» Challenges:
**1)** In the linker relaxation thread, which compiler flag turns on link relaxation?
**2)** From the linker relaxation thread, copy out the passage from "Ya, I think" to "GP SHN_ABS stuff...".

## begin Page extract

Ya, I think there's probably a bug somewhere around there: maybe this,
or maybe reusing hi-parts, or something. It's pretty close to the
release, so let's hold off on this one until we have time -- Nelson and
I are still trying to figure out this PC-relative GP SHN_ABS stuff...
>
> On Tue, Jun 27, 2023 at 8:47 PM Die Li <lidie@eswincomputing.com> wrote:
>>
>> Consider the following test:
>>
>> //test.c file
>>
>> struct Person {
>> char name[20];
>> int age;
>> int nation;
>> int hobby[100];
>> };
>>
>> int global_var;
>> int global_array[920];
>> struct Person person;
>>
>> int main() {
>> global_var = 3;
>> global_array[365] = 16;
>> sprintf(person.name, "Lee");
>> person.age = 27;
>> person.nation = 77;
>> return 0;
>> }
>>
>> Cflags:
>> -Xlinker --relax
>>
>> Link relaxation can be turned on by the above option, and in fact
>> is turned on by default. After compiling, linking, and disassembling
>> the test files, there are the following results:
>>
>> Before this patch:
>> Disassembly of section \.text:
>> 0+[0-9a-f]+ <main>:
>> .*:[ ]+[0-9a-f]+[ ]+sw[ ]+[0-9a-f]+,gp,\-[0-9]+ # [0-9a-f]+ <global_var>
>> .*:[ ]+[0-9a-f]+[ ]+c\.lui[ ]+.*
>> .*:[ ]+[0-9a-f]+[ ]+addi[ ]+[0-9a-f]+,[0-9a-f]+,[0-9]+ # [0-9a-f]+ <global_array>
>> .*:[ ]+[0-9a-f]+[ ]+c\.lui[ ]+.*
>> .*:[ ]+[0-9a-f]+[ ]+addi[ ]+[0-9a-f]+,[0-9a-f]+,[0-9]+ # [0-9a-f]+ <person>
>>
>> After this patch:
>> Disassembly of section \.text:
>> 0+[0-9a-f]+ <main>:
>> .*:[ ]+[0-9a-f]+[ ]+sw[ ]+[0-9a-f]+,gp,\-[0-9]+ # [0-9a-f]+ <global_var>
>> .*:[ ]+[0-9a-f]+[ ]+addi[ ]+[0-9a-f]+,gp,\-[0-9]+ # [0-9a-f]+ <global_array>
>> .*:[ ]+[0-9a-f]+[ ]+addi[ ]+[0-9a-f]+,gp,\-[0-9]+ # [0-9a-f]+ <person>
>>
>> After applying this patch, both array element and structure member
>> accesses have been optimized. In fact, for both array elements and
>> structure members, access is based on the data and the base address
>> of the structure, which is the address of the first member of the
>> array or structure. However, current linker takes into account the
>> size of arrays and structures when performing GP-relative addressing.

## end Page extract
## begin Data lines

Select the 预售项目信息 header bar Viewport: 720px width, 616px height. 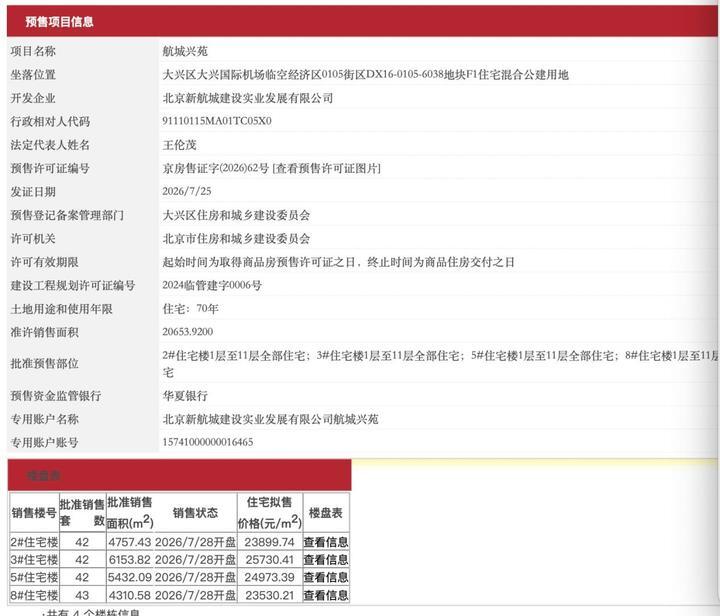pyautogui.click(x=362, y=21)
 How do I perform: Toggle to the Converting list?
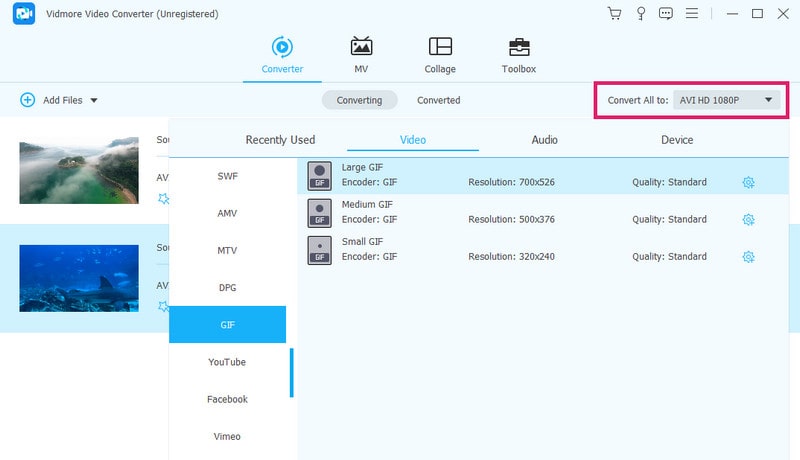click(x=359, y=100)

## end Data lines
## begin Data lines

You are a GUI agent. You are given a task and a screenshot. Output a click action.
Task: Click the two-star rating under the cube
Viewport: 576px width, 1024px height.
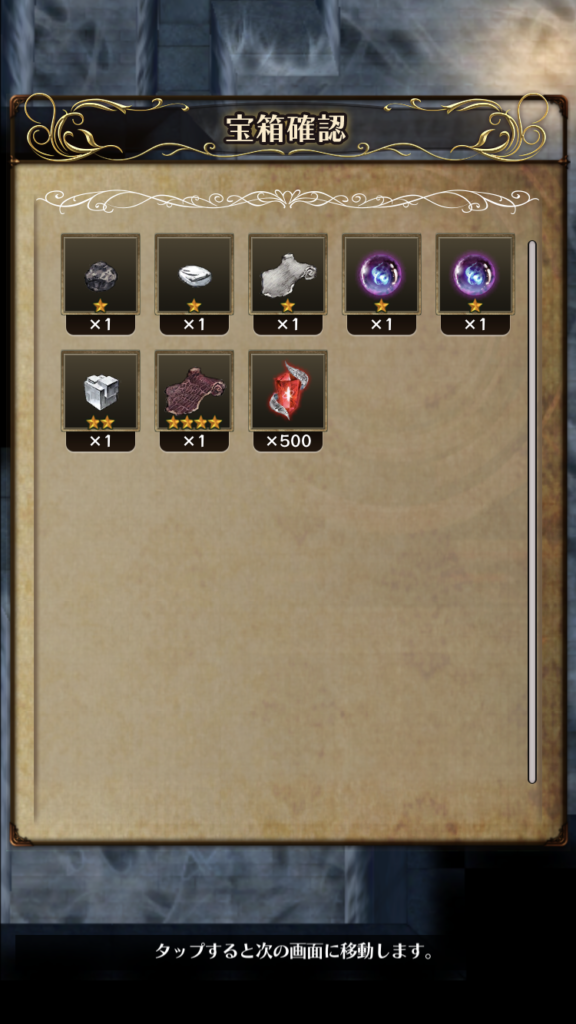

## end Data lines

» Expected results:
**1)** -Xlinker --relax

**2)**
Ya, I think there's probably a bug somewhere around there: maybe this,
or maybe reusing hi-parts, or something. It's pretty close to the
release, so let's hold off on this one until we have time -- Nelson and
I are still trying to figure out this PC-relative GP SHN_ABS stuff...